§ EXTRACTED RECORDS

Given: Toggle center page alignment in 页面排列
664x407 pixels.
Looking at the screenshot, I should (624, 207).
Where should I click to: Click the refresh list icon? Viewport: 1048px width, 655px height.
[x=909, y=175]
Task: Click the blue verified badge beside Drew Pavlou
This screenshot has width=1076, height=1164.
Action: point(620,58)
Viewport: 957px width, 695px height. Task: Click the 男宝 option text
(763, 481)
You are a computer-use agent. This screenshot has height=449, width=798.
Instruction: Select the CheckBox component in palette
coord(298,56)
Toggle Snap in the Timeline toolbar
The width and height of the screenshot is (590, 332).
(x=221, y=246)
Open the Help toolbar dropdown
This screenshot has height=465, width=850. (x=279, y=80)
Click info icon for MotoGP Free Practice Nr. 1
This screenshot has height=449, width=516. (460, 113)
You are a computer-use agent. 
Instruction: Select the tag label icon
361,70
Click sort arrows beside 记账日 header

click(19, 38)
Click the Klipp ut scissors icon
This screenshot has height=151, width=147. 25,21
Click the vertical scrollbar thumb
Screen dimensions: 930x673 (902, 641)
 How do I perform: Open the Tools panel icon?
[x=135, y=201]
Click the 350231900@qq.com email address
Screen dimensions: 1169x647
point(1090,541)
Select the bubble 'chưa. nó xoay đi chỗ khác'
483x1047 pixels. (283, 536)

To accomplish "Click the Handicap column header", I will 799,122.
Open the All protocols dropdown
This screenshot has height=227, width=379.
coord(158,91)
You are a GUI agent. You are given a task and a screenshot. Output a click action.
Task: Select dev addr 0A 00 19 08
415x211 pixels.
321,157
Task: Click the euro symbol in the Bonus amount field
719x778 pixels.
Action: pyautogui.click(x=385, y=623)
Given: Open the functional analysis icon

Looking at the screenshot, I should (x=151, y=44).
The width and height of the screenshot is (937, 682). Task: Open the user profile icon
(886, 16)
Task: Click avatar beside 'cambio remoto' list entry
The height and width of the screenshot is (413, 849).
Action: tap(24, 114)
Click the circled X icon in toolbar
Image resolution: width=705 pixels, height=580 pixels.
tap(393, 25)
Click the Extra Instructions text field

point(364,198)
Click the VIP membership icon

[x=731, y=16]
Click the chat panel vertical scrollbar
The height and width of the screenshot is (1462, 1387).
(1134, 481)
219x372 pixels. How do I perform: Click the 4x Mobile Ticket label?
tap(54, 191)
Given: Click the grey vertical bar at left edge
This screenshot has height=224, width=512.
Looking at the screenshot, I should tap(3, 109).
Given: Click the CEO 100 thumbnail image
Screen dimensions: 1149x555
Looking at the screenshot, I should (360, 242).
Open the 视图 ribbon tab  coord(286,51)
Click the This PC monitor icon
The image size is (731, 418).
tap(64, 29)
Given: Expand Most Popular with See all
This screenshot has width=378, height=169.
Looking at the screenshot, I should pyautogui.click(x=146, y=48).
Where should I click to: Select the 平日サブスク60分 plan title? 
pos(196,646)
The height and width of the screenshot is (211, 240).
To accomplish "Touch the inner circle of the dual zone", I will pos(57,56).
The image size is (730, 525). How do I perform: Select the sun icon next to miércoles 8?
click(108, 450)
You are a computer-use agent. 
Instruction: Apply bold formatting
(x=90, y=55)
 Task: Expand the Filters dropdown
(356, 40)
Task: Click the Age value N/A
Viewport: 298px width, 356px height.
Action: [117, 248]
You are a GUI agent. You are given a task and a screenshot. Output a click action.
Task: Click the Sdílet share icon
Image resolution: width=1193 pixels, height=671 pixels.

§ TASK
Write out the lines exactly, from the line containing "Click the chat panel vertical scrollbar" through the end of the lines.

§ CORRECT ANSWER
Click the chat panel vertical scrollbar
The height and width of the screenshot is (1462, 1387).
(1134, 481)
219x372 pixels. How do I perform: Click the 4x Mobile Ticket label?
tap(54, 191)
Given: Click the grey vertical bar at left edge
This screenshot has height=224, width=512.
Looking at the screenshot, I should tap(3, 109).
Given: Click the CEO 100 thumbnail image
Screen dimensions: 1149x555
Looking at the screenshot, I should (360, 242).
Open the 视图 ribbon tab  coord(286,51)
Click the This PC monitor icon
The image size is (731, 418).
tap(64, 29)
Given: Expand Most Popular with See all
This screenshot has width=378, height=169.
Looking at the screenshot, I should pyautogui.click(x=146, y=48).
Where should I click to: Select the 平日サブスク60分 plan title? 
pos(196,646)
The height and width of the screenshot is (211, 240).
To accomplish "Touch the inner circle of the dual zone", I will pos(57,56).
The image size is (730, 525). How do I perform: Select the sun icon next to miércoles 8?
click(108, 450)
You are a computer-use agent. 
Instruction: Apply bold formatting
(x=90, y=55)
 Task: Expand the Filters dropdown
(356, 40)
Task: Click the Age value N/A
Viewport: 298px width, 356px height.
Action: [117, 248]
You are a GUI agent. You are given a task and a screenshot. Output a click action.
Task: Click the Sdílet share icon
Image resolution: width=1193 pixels, height=671 pixels.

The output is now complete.